Pourquoi l’Artsakh a-t-il été occupé ?

Entourée d’États turcs, l’Arménie considérait l’Iran comme un allié avec lequel elle avait établi des relations constructives après l’indépendance, comme un contrepoids potentiel à Bakou. Mais l’Iran, soucieux de ne pas  contrarier sa propre population azérie, concentrée dans la partie nord-ouest du pays, et préoccupé par l’opposition de son pays musulman et majoritairement chiite, a été limité dans sa réponse. Dans le même temps, Moscou s’est efforcé d’accroître la dépendance de l’Arménie Orientale à l’égard de la Russie, ce qui rend difficile pour Erevan de développer des liens économiques et énergétiques plus étroits avec Téhéran. En bref, l’endiguement de l’Iran par les États-Unis et le désir de la Russie de contrôler l’Arménie orientale ont privé Erevan de sources alternatives de soutien.

Le rôle d’Israël dans la région est également intéressant.

L’intervention régionale d’Israël, puissance militaire la plus importante au Moyen-Orient et ennemi juré de la République islamique, a encore compliqué la situation.
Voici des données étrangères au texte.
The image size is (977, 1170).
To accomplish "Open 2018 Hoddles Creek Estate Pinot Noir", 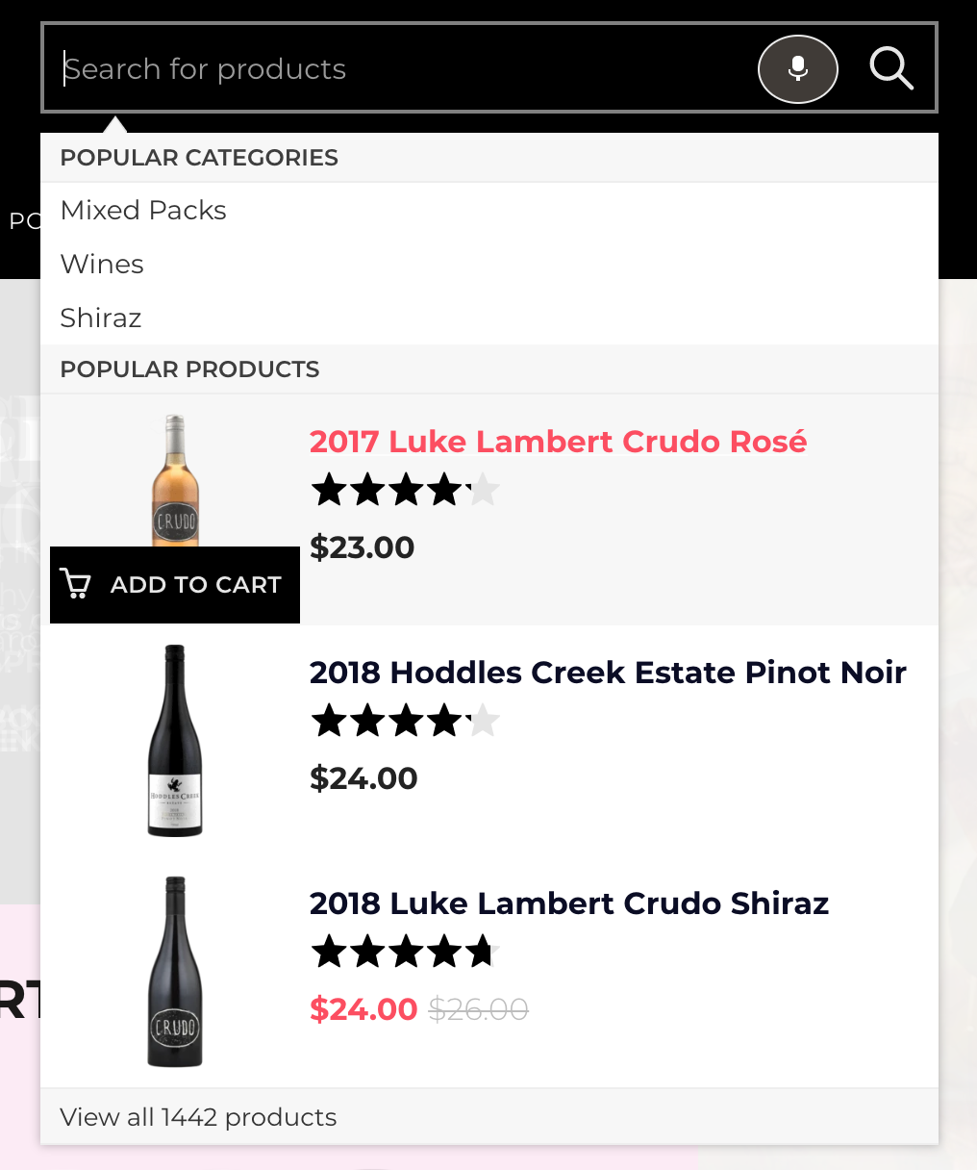I will 608,673.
En tant qu’État minoritaire dans le monde musulman, lui-même né en partie du génocide nazi contre les Juifs en Europe, Israël devrait en théorie ressentir une parenté naturelle avec l’Arménie. Mais le désir d’élargir les relations diplomatiques avec les États musulmans, la conquête des ressources et des marchés énergétiques et son hostilité à l’égard de l’Iran ont rapproché encore davantage Israël de Bakou.

Au fil du temps, Israël est devenu un fournisseur d’armes clé de Bakou, lui fournissant jusqu’à 69 % de ses importations totales d’armes entre 2016 et 2020, y compris certains de ses systèmes d’armes les plus avancés, une tendance qui s’est considérablement accélérée à mesure que Bakou préparait son armée, pour conquérir l’Artsakh. De plus, la Turquie, principal soutien et mentor de Bakou, qui a ses propres ambitions régionales, a fourni des armes et une aide supplémentaires, allant même jusqu’à fournir des mercenaires djihadistes  syriens à Bakou pendant la guerre d’Artsakh de 2020.

Depuis l’Empire ottoman, le pouvoir turc aspire à l’actuelle Bakou, ainsi qu’à l’État iranien d’Azerbaïdjan. Les forces panturquistes et néo-ottomanes, auxquelles le président Recep Tayyip Erdogan s’identifie, souhaitent depuis longtemps un pont terrestre, d’abord entre Ankara et Bakou, puis à travers le nord de l’Iran jusqu’en Asie centrale. Ainsi, la Turquie espère mettre en place une route terrestre directe qui reliera tous les peuples turcs.